Ao lado do sucesso econômico, aí está a verificação, lá fora, do fortalecimento político de Lula, aglutinando em torno do PT os primeiros aliados de circunstância, e agora quebrando, de vez, toda restauração da lógica dos antigos partidaços, o PMDB e o PFL, herdeiros sempre, afinal, da crise dos reformismos e da volta do alento de mudança ao Brasil de sempre. O PMDB, afinal, rachou-se, sem retorno, ao aceitar a entrada no governo e, agora, a repetir a negaça de sempre de usufruir do palácio para depois, reforçadas as suas bases, confrontá-lo às vésperas de nova eleição. Será praticamente impossível que a velha legenda do Dr. Ulysses se reúna em toda sua força nacional, diante dessa quebra ao meio, que encruará no Ministério até ao fim do governo, segmento sem volta da aliança com Lula, frente ao grupo que quis agora, à última hora possível, desembarcar do sistema. Aí estão, em meio do mandato estas maiorias a formar novo amálgama em torno do PT, para o voto de projetos críticos, a dar a cara para o segundo tempo de Lula. Das cotas aos desmunidos na universidade, aos projetos de parceria pública e privada, que asseguram, ao mesmo tempo, um sentido empresarial à operação da atividade estatal e mantêm no campo da regulação a lucratividade desordenada da economia privada. Os caminhos de Lula não correspondem ao figurino prévio, mas o empenho de transformação social verruma a esperança, até por anticlímaxes temperados, que decepcionam as intelligentsias, mas mantêm um laço à toda prova com essa experiência virgem de fé no homem do Planalto pelo Brasil do outro lado, e agora com o aplauso do país de salão.
Lá fora o destaque brasileiro encontrou de logo a melhor acolhida inicial, numa década especialmente desguarnecida de novas lideranças, a esperar alguém após Mandela. Lula pôde, de saída, apontar uma liderança tricontinental, saindo do quadro surrado da América Latina e de logo acenando, nos primeiros meses de mandado, a aliança com Pretória e Nova Delhi. Seus resultados se manifestaram na contraposição à Alca, ou nas primeiras vitórias contra as cláusulas discriminatórias das periferias na OMC.

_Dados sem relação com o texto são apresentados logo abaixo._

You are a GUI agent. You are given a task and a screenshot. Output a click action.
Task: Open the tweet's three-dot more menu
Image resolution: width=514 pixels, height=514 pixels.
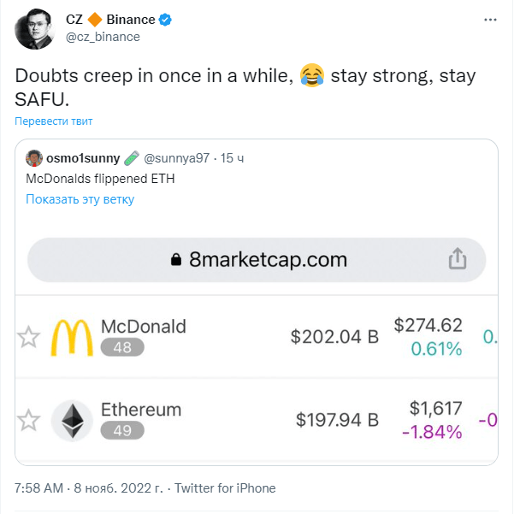[487, 19]
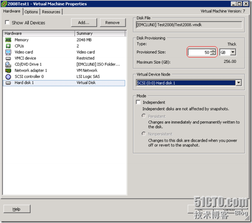Click the CD/DVD Drive 1 icon
The width and height of the screenshot is (252, 223).
(x=8, y=65)
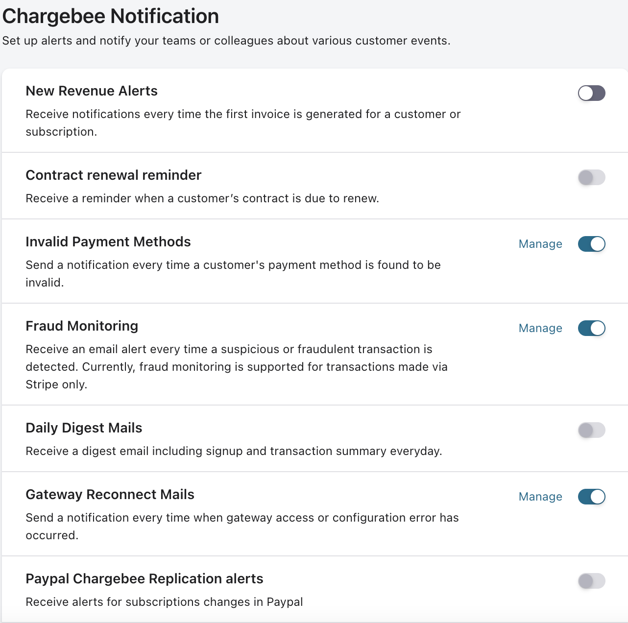Viewport: 628px width, 623px height.
Task: Turn off Gateway Reconnect Mails toggle
Action: 591,497
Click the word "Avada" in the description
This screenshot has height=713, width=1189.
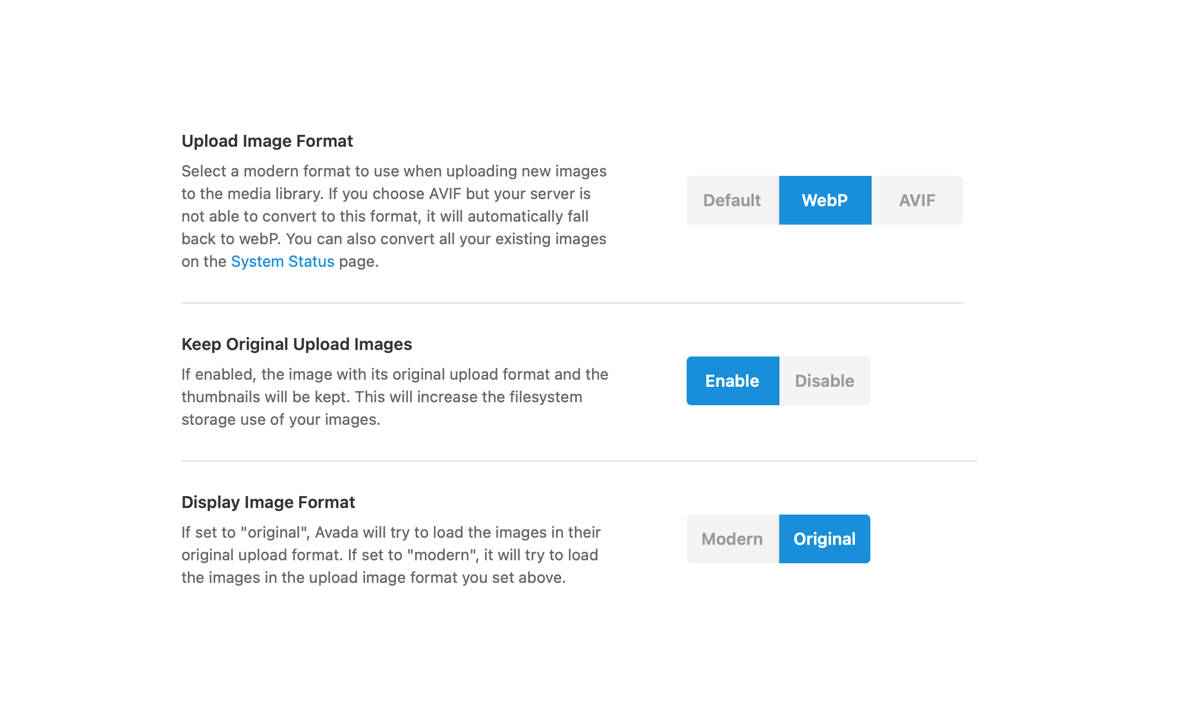[x=336, y=532]
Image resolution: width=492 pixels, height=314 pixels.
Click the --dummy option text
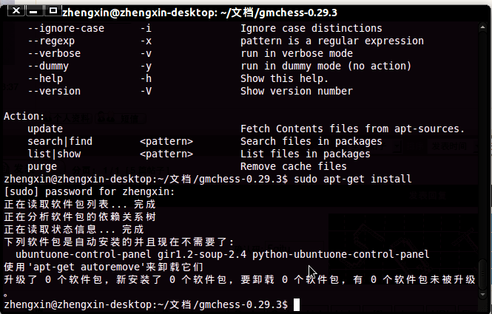click(48, 66)
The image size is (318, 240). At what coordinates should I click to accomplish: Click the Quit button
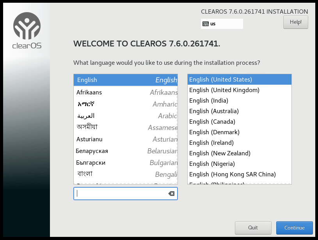coord(253,228)
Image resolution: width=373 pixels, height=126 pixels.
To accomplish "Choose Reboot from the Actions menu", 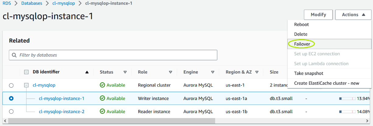I will [301, 24].
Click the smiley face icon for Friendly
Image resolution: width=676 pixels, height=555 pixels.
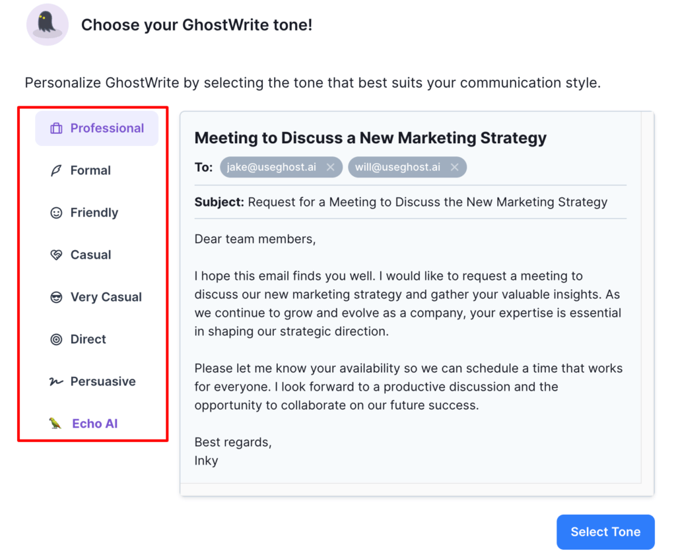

O ano que ora se exaure só fez repetir este cansaço continental, de associação após associação, reciclando as frustrações do Mercosul e da Faixa Andina, em encontros quase deixados à flauta retórica, como a da última conclamação de Cuzco. O mal à vontade entre os vizinhos se acirra com esta estranheza argentina, de um Kirchner renitente. Não se sabe se recolhido ao último tango do impasse portenho, ou à retomada da confrontação compulsiva com Brasília. É o que amplia o desembaraço internacional de Lula nessas novas formulações de uma presença brasileira, saída da toca do Prata ou dos Andes, no momento em que se reforça a visão hegemônica, respaldada pelos 59 milhões de votos dados a Bush. Só compete com os 52 de nosso presidente, ambos a ganhar uma inequívoca legitimidade nos seus respectivos grand designs.
O primeiro momento da aliança África do Sul-Índia-Brasília perdeu o seu arranque. Mas, para nós, a este trampolim se retorna pela iniciativa inédita, do 10 de maio próximo, da primeira reunião global dos países árabes em Brasília. É como se uma fala do Islão atravessasse o Atlântico e ganhasse, aqui, o teatro de uma presença internacional, que abra um legítimo diálogo das culturas, sua voz, sua diferença e sua crítica, antes de que as guerras preemptivas nos deixem, de vez, diante da ''civilização do medo'', como segunda natureza da dita prosperidade global. É um Brasil que já venceu as areias movediças do neoliberalismo que pode agora reunir parceiros novos e inéditos nesta conversação, em que, por uma vez, a tirania das geopolíticas se rompe pela verdadeira realpolitik de um mundo das diferenças. O país, a meio Lula, já vai, lá fora, para além da Taprobana.